• [WHAT IS NEEDED] Word for word, transcribe the data below from the line with "Given: Click the 年度結束時間 header cell" to the line with "You are a computer-use agent. The image", keeping both of those lines.

• [THE DATA]
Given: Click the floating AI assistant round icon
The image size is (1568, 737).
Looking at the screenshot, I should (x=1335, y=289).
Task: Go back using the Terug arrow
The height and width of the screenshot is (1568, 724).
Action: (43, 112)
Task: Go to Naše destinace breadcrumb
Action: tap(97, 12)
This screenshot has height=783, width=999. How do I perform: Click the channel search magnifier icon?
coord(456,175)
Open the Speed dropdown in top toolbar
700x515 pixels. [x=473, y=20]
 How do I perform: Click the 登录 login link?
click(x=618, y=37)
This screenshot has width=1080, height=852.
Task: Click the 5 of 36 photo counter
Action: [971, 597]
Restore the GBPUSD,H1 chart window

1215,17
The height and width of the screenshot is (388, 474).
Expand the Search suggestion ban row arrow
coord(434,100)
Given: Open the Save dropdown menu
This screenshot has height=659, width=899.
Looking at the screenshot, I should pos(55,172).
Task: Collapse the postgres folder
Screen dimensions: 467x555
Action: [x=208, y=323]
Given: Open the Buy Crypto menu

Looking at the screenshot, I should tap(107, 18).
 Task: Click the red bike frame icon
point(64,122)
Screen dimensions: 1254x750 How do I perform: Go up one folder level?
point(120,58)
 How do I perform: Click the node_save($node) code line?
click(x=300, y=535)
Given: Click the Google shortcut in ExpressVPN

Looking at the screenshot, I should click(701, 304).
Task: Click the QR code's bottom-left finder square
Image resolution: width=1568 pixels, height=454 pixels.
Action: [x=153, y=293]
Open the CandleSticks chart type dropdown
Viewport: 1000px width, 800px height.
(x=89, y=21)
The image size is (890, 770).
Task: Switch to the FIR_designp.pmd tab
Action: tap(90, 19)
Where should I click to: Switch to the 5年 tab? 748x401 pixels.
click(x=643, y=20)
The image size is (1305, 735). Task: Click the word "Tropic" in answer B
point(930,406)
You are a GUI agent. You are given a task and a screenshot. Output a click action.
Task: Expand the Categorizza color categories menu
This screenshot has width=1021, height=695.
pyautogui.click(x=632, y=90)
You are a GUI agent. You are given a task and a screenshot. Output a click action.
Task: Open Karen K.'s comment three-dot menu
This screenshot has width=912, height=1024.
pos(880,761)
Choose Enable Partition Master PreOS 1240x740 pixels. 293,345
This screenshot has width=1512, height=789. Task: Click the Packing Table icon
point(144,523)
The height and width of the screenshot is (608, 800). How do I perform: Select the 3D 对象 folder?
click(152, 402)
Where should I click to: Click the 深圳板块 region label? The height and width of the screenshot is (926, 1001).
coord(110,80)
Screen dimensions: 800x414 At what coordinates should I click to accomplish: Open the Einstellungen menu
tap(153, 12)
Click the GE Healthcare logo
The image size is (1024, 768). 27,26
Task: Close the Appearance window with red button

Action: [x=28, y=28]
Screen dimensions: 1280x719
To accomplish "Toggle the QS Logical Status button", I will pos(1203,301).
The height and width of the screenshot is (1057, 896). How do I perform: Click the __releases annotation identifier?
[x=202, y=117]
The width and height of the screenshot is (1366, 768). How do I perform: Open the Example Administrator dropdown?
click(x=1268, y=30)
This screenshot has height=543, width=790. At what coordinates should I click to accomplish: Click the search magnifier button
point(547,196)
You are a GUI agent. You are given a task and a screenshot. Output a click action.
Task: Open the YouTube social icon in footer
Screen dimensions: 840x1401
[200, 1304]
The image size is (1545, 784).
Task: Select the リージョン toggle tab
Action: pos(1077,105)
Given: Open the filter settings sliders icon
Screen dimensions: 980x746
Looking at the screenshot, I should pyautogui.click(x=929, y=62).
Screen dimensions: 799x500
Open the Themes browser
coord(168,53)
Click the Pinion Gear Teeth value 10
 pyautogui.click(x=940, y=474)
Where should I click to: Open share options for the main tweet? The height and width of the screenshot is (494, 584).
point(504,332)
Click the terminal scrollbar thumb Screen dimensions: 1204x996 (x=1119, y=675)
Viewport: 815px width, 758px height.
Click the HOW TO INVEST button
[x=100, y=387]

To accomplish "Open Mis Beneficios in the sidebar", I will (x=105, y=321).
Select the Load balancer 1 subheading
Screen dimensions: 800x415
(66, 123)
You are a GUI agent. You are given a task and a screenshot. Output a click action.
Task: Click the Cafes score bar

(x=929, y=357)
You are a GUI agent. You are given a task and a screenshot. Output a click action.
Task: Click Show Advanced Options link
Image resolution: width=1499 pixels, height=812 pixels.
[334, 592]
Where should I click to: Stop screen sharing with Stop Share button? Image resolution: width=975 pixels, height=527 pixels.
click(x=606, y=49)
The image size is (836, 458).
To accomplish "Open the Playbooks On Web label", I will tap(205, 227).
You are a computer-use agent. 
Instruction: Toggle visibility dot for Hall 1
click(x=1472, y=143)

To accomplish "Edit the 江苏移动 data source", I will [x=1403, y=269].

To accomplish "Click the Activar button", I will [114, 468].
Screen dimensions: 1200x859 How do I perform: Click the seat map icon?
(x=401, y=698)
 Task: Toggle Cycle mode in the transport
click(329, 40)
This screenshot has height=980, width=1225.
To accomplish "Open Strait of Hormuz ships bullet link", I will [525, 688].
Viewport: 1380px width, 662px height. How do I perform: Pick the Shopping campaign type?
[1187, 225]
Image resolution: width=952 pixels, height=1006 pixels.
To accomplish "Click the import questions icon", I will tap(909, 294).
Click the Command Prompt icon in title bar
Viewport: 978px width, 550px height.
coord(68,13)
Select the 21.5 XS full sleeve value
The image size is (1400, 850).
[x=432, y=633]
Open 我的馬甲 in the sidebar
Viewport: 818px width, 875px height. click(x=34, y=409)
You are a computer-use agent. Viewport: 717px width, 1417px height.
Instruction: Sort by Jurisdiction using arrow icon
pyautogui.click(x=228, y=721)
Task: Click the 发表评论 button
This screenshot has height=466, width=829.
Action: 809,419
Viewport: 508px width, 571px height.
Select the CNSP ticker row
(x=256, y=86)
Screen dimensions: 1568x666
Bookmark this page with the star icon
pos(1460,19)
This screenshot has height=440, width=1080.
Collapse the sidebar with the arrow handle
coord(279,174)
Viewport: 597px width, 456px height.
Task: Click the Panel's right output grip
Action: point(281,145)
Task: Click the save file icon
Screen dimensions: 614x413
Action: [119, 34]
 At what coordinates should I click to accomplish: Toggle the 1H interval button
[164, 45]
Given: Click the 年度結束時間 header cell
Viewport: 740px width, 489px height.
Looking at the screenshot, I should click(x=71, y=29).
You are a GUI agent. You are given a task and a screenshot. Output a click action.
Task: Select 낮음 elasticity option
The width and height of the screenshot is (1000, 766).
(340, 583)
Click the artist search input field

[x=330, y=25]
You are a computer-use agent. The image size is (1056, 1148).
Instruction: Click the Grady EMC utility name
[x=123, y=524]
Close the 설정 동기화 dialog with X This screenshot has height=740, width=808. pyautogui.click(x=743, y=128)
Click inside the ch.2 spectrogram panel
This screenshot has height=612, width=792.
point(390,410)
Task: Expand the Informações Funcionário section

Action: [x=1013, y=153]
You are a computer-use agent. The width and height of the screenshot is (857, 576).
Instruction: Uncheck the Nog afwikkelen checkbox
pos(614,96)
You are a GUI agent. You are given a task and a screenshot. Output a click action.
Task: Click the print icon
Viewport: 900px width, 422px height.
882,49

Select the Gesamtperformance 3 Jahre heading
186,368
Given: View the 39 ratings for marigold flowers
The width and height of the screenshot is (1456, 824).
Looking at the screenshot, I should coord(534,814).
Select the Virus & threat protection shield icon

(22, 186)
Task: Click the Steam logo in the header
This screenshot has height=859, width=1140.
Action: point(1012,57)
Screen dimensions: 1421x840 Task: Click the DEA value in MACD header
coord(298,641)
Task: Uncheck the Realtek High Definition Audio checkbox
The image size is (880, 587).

• [ANSWER SPACE]
Given: Click the 年度結束時間 header cell
Viewport: 740px width, 489px height.
Looking at the screenshot, I should click(x=71, y=29).
You are a GUI agent. You are given a task and a screenshot. Output a click action.
Task: Select 낮음 elasticity option
The width and height of the screenshot is (1000, 766).
(340, 583)
Click the artist search input field

[x=330, y=25]
You are a computer-use agent. The image size is (1056, 1148).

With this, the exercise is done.